I rejoice when I hear the reports of people reacting and pouring out blessings in many areas of the world, including America. But if we cannot be brought to our knees by unleashed power — if we cannot humble ourselves after witnessing terrible natural disasters — what will it take to silence those continually mock our God? Are we now immune to these kinds of things?
Think about this. Our Lord has been removed from our society in the name of political correctness, the whole world is turning to secularism and materialism, many churches are growing more worldly than the world itself, violence and apathy are increasing in the world and even in our churches, many churches no longer accept the Bible as being God’s Word.
Yet, Scriptures tell us that a day “when everything that can be shaken,” will be shaken.
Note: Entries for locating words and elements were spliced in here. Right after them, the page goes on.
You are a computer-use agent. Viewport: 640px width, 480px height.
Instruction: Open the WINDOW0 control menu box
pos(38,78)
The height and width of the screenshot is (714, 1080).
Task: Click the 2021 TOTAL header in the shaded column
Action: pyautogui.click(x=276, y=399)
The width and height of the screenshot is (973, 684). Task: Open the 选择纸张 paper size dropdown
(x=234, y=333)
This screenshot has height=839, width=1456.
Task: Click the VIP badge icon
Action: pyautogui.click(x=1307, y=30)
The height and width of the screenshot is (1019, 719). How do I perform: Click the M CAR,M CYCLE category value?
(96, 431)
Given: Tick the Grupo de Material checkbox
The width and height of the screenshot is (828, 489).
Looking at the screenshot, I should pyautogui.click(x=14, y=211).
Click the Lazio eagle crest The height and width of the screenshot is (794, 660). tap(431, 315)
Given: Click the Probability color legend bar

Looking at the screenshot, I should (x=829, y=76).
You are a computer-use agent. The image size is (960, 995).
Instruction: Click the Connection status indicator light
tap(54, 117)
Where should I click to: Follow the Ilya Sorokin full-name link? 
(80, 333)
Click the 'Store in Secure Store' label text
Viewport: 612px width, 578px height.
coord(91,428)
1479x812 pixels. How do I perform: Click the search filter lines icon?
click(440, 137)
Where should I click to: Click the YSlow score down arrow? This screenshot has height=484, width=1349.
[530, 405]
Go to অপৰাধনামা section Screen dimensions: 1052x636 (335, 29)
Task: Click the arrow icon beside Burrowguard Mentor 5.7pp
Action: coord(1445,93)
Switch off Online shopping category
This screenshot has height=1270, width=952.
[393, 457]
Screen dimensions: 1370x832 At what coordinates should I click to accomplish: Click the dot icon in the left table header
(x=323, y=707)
When thoughtful people everywhere have an intuition that “somebody is tinkering with nature, something is happening that cannot be explained away,” and our societies continue its business without even a thought that our God will not be mocked
Well, when these things happen, we have come near or crossed a line into a spiritual stupor that no amount of divine mercy can awaken. Or have we?
No, I am confident that our God is merciful, gracious and ready to forgive. So rather than writing everyone off as being lost with no hope of redemption, we need to continue to pray that our Lord will demonstrate His love and compassion through His disciples (us) as the day of the Lord approaches. These will require and breaking down of our selfish concerns, but isn’t that what we have been called to do, anyway?